▶ [What needs to be done]:
Could you return all of the records exactly as they stand?

(Dataset excerpts)

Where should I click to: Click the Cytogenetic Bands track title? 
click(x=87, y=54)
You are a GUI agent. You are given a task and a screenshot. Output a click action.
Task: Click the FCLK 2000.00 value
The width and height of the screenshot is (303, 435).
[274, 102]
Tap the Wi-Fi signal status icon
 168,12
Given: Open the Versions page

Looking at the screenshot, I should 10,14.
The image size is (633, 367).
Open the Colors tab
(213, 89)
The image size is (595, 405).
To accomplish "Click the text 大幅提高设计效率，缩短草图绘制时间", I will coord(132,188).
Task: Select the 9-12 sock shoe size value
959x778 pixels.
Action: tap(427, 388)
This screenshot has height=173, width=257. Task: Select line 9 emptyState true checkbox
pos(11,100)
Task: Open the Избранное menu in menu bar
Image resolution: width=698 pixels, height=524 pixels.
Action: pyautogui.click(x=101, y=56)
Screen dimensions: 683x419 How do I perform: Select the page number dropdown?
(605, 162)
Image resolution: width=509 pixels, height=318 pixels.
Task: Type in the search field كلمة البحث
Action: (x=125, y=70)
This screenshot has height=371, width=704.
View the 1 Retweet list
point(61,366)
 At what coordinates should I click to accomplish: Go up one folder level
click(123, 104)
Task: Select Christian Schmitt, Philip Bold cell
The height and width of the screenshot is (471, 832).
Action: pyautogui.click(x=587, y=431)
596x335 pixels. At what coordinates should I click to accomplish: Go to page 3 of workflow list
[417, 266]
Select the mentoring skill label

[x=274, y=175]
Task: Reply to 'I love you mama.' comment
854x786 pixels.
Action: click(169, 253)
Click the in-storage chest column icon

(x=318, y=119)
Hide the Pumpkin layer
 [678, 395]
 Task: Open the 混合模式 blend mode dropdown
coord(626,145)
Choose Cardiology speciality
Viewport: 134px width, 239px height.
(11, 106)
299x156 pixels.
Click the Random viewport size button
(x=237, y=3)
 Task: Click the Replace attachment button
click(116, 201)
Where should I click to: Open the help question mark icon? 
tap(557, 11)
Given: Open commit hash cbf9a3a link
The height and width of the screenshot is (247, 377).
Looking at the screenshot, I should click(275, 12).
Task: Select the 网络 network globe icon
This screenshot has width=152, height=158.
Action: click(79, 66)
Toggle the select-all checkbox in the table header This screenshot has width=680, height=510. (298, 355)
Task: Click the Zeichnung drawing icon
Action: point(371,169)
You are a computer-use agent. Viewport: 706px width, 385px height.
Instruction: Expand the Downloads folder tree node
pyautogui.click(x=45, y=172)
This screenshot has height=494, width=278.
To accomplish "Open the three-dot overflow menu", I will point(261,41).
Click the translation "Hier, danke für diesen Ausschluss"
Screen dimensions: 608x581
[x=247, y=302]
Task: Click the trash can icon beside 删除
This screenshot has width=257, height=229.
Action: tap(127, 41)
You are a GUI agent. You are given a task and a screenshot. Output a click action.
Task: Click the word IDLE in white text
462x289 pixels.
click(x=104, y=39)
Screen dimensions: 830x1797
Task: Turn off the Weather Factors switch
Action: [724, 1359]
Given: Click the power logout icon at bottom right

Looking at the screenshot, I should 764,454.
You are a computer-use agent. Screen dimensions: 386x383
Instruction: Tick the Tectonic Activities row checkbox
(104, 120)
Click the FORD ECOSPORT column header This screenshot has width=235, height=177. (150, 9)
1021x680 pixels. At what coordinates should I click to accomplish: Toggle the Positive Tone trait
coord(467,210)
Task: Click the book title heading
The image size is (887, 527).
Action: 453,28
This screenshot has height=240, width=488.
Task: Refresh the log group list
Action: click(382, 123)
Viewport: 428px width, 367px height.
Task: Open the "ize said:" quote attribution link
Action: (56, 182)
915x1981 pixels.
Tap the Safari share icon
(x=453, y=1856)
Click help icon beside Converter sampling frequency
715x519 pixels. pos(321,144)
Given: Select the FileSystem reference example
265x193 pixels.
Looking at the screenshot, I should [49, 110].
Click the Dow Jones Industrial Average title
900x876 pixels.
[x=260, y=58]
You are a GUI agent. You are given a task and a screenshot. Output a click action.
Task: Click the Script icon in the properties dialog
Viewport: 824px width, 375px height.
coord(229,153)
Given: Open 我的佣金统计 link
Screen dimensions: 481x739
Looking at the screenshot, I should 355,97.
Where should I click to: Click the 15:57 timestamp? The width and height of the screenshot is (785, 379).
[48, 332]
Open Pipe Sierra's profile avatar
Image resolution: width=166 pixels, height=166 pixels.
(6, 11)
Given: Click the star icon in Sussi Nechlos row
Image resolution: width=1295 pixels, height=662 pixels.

▶ [Exercise response]:
Where should I click to: Click the Cytogenetic Bands track title? 
click(x=87, y=54)
You are a GUI agent. You are given a task and a screenshot. Output a click action.
Task: Click the FCLK 2000.00 value
The width and height of the screenshot is (303, 435).
[274, 102]
Tap the Wi-Fi signal status icon
 168,12
Given: Open the Versions page

Looking at the screenshot, I should 10,14.
The image size is (633, 367).
Open the Colors tab
(213, 89)
The image size is (595, 405).
To accomplish "Click the text 大幅提高设计效率，缩短草图绘制时间", I will coord(132,188).
Task: Select the 9-12 sock shoe size value
959x778 pixels.
Action: tap(427, 388)
This screenshot has height=173, width=257. Task: Select line 9 emptyState true checkbox
pos(11,100)
Task: Open the Избранное menu in menu bar
Image resolution: width=698 pixels, height=524 pixels.
Action: pyautogui.click(x=101, y=56)
Screen dimensions: 683x419 How do I perform: Select the page number dropdown?
(605, 162)
Image resolution: width=509 pixels, height=318 pixels.
Task: Type in the search field كلمة البحث
Action: (x=125, y=70)
This screenshot has height=371, width=704.
View the 1 Retweet list
point(61,366)
 At what coordinates should I click to accomplish: Go up one folder level
click(123, 104)
Task: Select Christian Schmitt, Philip Bold cell
The height and width of the screenshot is (471, 832).
Action: pyautogui.click(x=587, y=431)
596x335 pixels. At what coordinates should I click to accomplish: Go to page 3 of workflow list
[417, 266]
Select the mentoring skill label

[x=274, y=175]
Task: Reply to 'I love you mama.' comment
854x786 pixels.
Action: click(169, 253)
Click the in-storage chest column icon

(x=318, y=119)
Hide the Pumpkin layer
 [678, 395]
 Task: Open the 混合模式 blend mode dropdown
coord(626,145)
Choose Cardiology speciality
Viewport: 134px width, 239px height.
(11, 106)
299x156 pixels.
Click the Random viewport size button
(x=237, y=3)
 Task: Click the Replace attachment button
click(116, 201)
Where should I click to: Open the help question mark icon? 
tap(557, 11)
Given: Open commit hash cbf9a3a link
The height and width of the screenshot is (247, 377).
Looking at the screenshot, I should click(275, 12).
Task: Select the 网络 network globe icon
This screenshot has width=152, height=158.
Action: click(79, 66)
Toggle the select-all checkbox in the table header This screenshot has width=680, height=510. (298, 355)
Task: Click the Zeichnung drawing icon
Action: point(371,169)
You are a computer-use agent. Viewport: 706px width, 385px height.
Instruction: Expand the Downloads folder tree node
pyautogui.click(x=45, y=172)
This screenshot has height=494, width=278.
To accomplish "Open the three-dot overflow menu", I will point(261,41).
Click the translation "Hier, danke für diesen Ausschluss"
Screen dimensions: 608x581
[x=247, y=302]
Task: Click the trash can icon beside 删除
This screenshot has width=257, height=229.
Action: tap(127, 41)
You are a GUI agent. You are given a task and a screenshot. Output a click action.
Task: Click the word IDLE in white text
462x289 pixels.
click(x=104, y=39)
Screen dimensions: 830x1797
Task: Turn off the Weather Factors switch
Action: [724, 1359]
Given: Click the power logout icon at bottom right

Looking at the screenshot, I should 764,454.
You are a computer-use agent. Screen dimensions: 386x383
Instruction: Tick the Tectonic Activities row checkbox
(104, 120)
Click the FORD ECOSPORT column header This screenshot has width=235, height=177. (150, 9)
1021x680 pixels. At what coordinates should I click to accomplish: Toggle the Positive Tone trait
coord(467,210)
Task: Click the book title heading
The image size is (887, 527).
Action: 453,28
This screenshot has height=240, width=488.
Task: Refresh the log group list
Action: click(382, 123)
Viewport: 428px width, 367px height.
Task: Open the "ize said:" quote attribution link
Action: (56, 182)
915x1981 pixels.
Tap the Safari share icon
(x=453, y=1856)
Click help icon beside Converter sampling frequency
715x519 pixels. pos(321,144)
Given: Select the FileSystem reference example
265x193 pixels.
Looking at the screenshot, I should [49, 110].
Click the Dow Jones Industrial Average title
900x876 pixels.
[x=260, y=58]
You are a GUI agent. You are given a task and a screenshot. Output a click action.
Task: Click the Script icon in the properties dialog
Viewport: 824px width, 375px height.
coord(229,153)
Given: Open 我的佣金统计 link
Screen dimensions: 481x739
Looking at the screenshot, I should 355,97.
Where should I click to: Click the 15:57 timestamp? The width and height of the screenshot is (785, 379).
[48, 332]
Open Pipe Sierra's profile avatar
Image resolution: width=166 pixels, height=166 pixels.
(6, 11)
Given: Click the star icon in Sussi Nechlos row
Image resolution: width=1295 pixels, height=662 pixels.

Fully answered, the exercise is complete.